_INSTRUCCIONES_
1: Transcriba del relato sobre la corrida de toros el pasaje comprendido entre "Ningún lazo oprimía" y "derecha la pica.", ambos incluidos.
2: Retome el relato sobre la corrida de toros y continúelo a partir de su última oración.

Ningún lazo oprimía el libre cuello; el cabello abundante estaba echado para atrás con ventaja de las nobles facciones, y terminaba con una coleta de seda, adornada con un rico moño negro de malla de seda; se veía en la cabeza la airosa gorra de terciopelo; la cintura estaba rodeada por una ancha banda; los calzones adornados también ricamente con oro y plata eran de la misma materia que la chaqueta; de la rodilla abajo, la bien formada y flexible pierna estaba cubierta de medias de seda blancas o color de rosa; sobre sus hombros cuelgan graciosamente y en ricos pliegues capas de seda con cuellos ricamente bordados”.
“Cada picador llevaba en su mano derecha la pica.
Montaban en la alta silla andaluza y sus pies descansaban en los anchos estribos moriscos”.
“Después de que los lidiadores hicieron su soberbia entrada acompañados por los estrepitosos aplausos del pueblo, se repartieron en toda la arena y cambiaron sus capas por otras más propias para la corrida. El tiro de mulas desapareció por una puerta lateral; la música miliar cesó; frente a la tribuna principal un agudo sonido de trompetas proclamó el momento culminante”.
“Las puertas se abrieron: el movimiento fue de mayor ansiedad, la excitación indescriptible. El toro, un negro hijo de la manada, herido en el cuello por una jabalina y adornado con un listón azul y blanco, se lanza al redondel dando poderosos saltos saludando con inmensa alegría y ruidos de entusiasmo”.

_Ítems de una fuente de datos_
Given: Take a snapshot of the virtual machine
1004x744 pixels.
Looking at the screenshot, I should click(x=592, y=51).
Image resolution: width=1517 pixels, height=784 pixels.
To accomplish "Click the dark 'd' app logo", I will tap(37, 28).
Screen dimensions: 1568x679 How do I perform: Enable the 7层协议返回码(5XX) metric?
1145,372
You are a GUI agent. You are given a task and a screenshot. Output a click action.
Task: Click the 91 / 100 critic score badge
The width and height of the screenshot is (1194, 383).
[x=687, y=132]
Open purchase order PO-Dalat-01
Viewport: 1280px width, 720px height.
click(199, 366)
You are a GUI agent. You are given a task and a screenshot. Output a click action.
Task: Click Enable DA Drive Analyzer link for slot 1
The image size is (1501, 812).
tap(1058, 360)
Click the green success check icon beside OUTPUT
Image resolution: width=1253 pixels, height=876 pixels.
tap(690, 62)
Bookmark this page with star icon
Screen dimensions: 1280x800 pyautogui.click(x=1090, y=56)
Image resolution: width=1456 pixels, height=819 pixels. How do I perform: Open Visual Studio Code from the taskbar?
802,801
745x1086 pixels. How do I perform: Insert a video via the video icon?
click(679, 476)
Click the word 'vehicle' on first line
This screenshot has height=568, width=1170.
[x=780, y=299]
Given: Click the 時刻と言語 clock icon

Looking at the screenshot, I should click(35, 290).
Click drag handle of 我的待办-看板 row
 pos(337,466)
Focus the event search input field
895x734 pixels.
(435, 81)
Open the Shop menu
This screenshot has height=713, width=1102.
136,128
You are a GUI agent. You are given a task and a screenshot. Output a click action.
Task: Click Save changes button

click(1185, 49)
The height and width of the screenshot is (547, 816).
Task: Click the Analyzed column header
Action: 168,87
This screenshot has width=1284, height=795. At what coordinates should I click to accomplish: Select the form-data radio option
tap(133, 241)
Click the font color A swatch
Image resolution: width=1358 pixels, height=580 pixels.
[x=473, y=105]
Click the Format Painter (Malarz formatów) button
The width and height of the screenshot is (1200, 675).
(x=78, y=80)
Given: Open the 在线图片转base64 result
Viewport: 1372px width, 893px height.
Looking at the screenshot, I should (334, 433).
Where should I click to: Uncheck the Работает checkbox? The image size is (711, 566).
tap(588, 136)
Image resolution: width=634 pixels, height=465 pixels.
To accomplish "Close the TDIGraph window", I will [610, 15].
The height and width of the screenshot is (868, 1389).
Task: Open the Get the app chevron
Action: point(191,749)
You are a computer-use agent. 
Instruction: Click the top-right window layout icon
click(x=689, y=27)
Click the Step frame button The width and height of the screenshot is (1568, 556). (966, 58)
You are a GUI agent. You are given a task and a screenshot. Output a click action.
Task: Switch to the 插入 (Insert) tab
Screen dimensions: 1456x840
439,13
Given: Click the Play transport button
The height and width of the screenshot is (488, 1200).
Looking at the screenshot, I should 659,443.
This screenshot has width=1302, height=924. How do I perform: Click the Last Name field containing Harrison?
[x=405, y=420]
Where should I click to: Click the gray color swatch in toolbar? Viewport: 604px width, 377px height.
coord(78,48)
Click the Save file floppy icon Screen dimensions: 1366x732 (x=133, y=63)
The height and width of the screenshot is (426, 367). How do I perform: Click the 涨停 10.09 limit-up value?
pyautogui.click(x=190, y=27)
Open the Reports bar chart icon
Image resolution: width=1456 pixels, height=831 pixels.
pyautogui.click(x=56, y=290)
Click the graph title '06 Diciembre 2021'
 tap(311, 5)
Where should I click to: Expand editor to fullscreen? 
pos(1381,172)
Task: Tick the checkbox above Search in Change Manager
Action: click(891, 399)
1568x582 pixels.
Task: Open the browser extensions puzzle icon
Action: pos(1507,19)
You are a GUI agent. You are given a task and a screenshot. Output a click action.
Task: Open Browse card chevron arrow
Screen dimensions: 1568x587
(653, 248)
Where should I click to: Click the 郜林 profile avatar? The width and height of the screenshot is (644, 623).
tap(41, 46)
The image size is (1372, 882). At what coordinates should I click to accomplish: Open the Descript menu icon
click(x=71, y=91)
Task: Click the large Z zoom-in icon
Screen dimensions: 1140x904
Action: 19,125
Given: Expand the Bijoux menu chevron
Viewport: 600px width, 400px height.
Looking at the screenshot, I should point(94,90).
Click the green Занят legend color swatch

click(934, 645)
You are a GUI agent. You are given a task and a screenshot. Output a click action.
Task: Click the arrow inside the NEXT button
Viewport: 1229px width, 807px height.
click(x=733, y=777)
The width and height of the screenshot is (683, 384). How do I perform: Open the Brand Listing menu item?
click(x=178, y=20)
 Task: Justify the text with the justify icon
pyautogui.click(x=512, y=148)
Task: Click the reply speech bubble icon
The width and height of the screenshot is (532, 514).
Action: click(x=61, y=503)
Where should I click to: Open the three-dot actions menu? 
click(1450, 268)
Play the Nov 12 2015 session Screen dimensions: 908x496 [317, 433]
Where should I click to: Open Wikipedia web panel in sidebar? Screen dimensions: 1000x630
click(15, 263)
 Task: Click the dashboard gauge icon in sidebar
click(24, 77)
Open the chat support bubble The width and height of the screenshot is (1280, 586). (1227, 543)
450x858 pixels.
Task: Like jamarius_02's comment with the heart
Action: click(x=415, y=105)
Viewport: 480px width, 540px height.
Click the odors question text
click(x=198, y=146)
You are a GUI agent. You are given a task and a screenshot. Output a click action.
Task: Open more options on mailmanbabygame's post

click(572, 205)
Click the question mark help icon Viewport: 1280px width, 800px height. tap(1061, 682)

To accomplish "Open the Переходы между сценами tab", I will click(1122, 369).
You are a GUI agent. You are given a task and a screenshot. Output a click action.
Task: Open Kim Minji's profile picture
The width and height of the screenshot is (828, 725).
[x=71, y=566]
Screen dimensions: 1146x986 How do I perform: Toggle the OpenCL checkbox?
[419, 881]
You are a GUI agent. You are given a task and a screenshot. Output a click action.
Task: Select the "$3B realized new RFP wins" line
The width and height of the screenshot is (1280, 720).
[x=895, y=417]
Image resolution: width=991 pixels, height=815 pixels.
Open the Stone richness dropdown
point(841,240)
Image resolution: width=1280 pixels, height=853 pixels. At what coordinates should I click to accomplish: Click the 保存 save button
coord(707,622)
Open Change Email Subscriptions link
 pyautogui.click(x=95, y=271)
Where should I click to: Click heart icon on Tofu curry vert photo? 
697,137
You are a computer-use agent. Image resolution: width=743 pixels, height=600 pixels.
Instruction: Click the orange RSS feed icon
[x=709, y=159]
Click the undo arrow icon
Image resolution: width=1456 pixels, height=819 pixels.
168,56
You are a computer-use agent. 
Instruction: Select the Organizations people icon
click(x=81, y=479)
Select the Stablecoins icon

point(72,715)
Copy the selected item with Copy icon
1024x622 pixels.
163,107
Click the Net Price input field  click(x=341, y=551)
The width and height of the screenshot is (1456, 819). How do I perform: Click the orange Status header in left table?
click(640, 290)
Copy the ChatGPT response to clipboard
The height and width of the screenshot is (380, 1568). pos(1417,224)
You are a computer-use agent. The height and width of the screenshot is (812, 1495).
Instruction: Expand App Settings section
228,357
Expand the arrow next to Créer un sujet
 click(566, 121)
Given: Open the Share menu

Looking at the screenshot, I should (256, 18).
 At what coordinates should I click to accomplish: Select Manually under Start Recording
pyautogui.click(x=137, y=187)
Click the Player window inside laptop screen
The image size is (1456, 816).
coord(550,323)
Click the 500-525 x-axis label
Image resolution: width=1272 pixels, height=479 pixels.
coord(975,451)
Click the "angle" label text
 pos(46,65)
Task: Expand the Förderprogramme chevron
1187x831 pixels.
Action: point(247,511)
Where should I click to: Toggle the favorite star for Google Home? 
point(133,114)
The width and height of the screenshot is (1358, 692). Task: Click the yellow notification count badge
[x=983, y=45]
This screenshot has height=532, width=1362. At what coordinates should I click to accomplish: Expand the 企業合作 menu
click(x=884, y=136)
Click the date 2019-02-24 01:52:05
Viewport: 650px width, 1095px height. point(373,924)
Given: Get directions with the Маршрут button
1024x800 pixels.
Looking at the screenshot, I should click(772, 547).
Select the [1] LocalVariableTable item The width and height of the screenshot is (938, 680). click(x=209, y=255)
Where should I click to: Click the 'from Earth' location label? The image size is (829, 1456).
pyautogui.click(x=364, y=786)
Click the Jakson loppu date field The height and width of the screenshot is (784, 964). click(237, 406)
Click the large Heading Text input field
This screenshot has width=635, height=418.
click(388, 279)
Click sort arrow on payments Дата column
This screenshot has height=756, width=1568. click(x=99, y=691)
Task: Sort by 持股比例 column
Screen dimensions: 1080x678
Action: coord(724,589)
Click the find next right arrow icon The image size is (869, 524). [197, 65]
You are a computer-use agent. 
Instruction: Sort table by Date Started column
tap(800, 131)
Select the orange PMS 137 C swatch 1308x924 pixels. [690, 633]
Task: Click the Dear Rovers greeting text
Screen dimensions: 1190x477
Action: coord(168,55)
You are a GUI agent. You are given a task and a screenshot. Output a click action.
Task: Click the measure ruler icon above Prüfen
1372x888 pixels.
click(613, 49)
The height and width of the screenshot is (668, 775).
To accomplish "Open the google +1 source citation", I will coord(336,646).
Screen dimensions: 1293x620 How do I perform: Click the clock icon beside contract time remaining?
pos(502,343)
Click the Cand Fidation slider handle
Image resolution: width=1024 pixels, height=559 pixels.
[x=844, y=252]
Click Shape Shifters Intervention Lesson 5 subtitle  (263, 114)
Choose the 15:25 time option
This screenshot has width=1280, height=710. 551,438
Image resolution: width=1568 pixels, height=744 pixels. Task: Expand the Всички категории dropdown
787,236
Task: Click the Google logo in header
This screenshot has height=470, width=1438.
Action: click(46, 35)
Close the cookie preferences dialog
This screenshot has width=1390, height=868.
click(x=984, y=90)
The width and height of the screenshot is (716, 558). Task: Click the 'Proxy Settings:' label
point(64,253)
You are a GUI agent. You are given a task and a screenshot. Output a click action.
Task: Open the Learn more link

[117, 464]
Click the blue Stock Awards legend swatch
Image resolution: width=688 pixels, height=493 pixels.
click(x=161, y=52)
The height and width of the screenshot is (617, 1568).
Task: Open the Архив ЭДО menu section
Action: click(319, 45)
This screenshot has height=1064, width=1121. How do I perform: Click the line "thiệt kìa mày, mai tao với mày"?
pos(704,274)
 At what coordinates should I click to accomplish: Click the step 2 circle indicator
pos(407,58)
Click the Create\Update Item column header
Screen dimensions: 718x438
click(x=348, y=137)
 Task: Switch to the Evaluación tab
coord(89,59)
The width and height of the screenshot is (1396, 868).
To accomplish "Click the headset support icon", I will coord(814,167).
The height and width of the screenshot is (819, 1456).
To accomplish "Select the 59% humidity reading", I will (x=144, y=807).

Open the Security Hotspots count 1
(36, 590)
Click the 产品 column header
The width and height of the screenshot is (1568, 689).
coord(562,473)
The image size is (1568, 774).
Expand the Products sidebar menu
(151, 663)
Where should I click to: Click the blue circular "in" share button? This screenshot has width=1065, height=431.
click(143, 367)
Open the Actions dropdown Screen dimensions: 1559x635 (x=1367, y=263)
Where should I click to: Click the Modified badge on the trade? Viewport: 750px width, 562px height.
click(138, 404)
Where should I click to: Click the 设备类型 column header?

_RESPUESTAS POR TAREA_
1:
Ningún lazo oprimía el libre cuello; el cabello abundante estaba echado para atrás con ventaja de las nobles facciones, y terminaba con una coleta de seda, adornada con un rico moño negro de malla de seda; se veía en la cabeza la airosa gorra de terciopelo; la cintura estaba rodeada por una ancha banda; los calzones adornados también ricamente con oro y plata eran de la misma materia que la chaqueta; de la rodilla abajo, la bien formada y flexible pierna estaba cubierta de medias de seda blancas o color de rosa; sobre sus hombros cuelgan graciosamente y en ricos pliegues capas de seda con cuellos ricamente bordados”.
“Cada picador llevaba en su mano derecha la pica.

2:
“De repente se detiene como por encanto y mira despacio de una manera extraña a los mil y mil espectadores. Examina orgullosamente el lugar en que va a combatir y a morir. Allí le rodean las nobles figuras de los lidiadores que agitan sus capas delante de sus ojos. Irritado inclina la cabeza y se lanza sobre los que mueven las capas y que se le escabullen con un ligero y gracioso movimiento”.
“Vuelven de nuevo las capas a flotar delante de él, y de nuevo, amenazándolos con sus cuernos, se lanza contra sus audaces enemigos; piensa uno que va a alcanzarlos con su desenfrenada carrera; que les va a introducir sus cuernos en los costados, cuando ellos, con increíble ligereza e indescriptible gracia saltan por encima de la barrera de la arena, o se salvan detrás de las pequeñas mamparas de madera”.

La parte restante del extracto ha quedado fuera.